原文:
こんなふうにあまりにどうどうとされると、なんだか自分の考えに自信がなくなってくるが。誓約ねえ。これってなにものなんだろう。法的な根拠なりがあるものなのか?
 ここでちょっと具体的に誓約とやらに関して考えてみると

  1. (所属している個人に対して一般的組織が)誓約する文書の提出を求める行為について
    • 要求することそのものに問題はないのか
    • 要求にはどの程度の強制力があるのか
  2. (所属している個人に対して一般的組織が)誓約したかどうかで扱いを変化させる行為について
    • 要求に従わなかった個人をどう扱うのか(罰則なりがあっても許されるのか)

課題: 誓約について考えた上の文章の続きを、最後の箇条書きの後から書くこと。

抽出資料:
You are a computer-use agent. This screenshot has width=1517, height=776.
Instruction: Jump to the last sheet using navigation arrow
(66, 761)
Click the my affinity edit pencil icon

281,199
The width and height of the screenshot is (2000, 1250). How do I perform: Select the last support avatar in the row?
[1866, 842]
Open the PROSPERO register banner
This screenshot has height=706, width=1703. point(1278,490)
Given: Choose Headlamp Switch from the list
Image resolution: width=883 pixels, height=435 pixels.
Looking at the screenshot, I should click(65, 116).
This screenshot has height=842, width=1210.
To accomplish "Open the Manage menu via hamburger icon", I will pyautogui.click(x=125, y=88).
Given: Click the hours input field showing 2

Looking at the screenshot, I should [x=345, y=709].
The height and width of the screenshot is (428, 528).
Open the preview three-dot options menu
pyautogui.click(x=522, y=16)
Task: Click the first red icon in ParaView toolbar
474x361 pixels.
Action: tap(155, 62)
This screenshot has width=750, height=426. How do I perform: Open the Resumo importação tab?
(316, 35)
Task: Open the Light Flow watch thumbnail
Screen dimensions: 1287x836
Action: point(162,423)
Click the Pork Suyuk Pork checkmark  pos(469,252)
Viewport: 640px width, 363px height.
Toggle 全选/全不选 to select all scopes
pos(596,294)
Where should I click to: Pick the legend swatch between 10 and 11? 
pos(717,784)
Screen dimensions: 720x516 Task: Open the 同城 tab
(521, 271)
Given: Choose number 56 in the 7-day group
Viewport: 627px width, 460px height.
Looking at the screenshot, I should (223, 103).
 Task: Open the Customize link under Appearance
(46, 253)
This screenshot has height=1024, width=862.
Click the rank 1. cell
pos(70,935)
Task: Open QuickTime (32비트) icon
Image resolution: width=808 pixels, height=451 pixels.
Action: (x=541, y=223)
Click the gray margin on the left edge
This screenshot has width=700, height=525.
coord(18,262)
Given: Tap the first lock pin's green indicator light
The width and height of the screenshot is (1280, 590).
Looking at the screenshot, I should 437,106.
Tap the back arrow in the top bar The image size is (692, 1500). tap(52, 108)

解答:
    • 要求に従ったかどうかを給与や待遇に反映させた場合には問題とならないのか
    • 要求に従っていたかどうかを漏洩なりが発生した際の個人への処分内容に影響させるような行為に問題はないのか

いろいろと不明な点がある。本当にやっていいようなことなのか、これ。なんとしても誓約させておいて、いざ漏洩なりが発生した時に「組織としては事前にそのような行為の禁止を個人に徹底して誓約までさせた(だから組織はやるべきことをやったしこっちの責任ではないどころか我々もだまされた被害者のようなものなんですよ)」という主張をしたいだけなのではないか、とか思えてならないんだが。
 どうあれ、個人の所有物をその個人が所属する組織が支配できるものと考えられる理由はおよそ見当たらない。それにもかかわらずこういう発表内容になるのはどうしてだろうか。個人の責任は所属している組織に及ぶと感じているから…というより、そのように考えているのだと姿勢をアピールしないと世間から批判されそうだからとりあえずそうしているだけ、という気もする。

個人と組織の境界線

 とはいえこういう問題においては、個人とその所属する組織を単純に分離できない部分がたしかにある。情報である。わざわざその点についてアナウンスしているが

詳細については引き続き調査中だが、IPAの業務関連の非公開情報の流出は現在までのところ確認されていないという。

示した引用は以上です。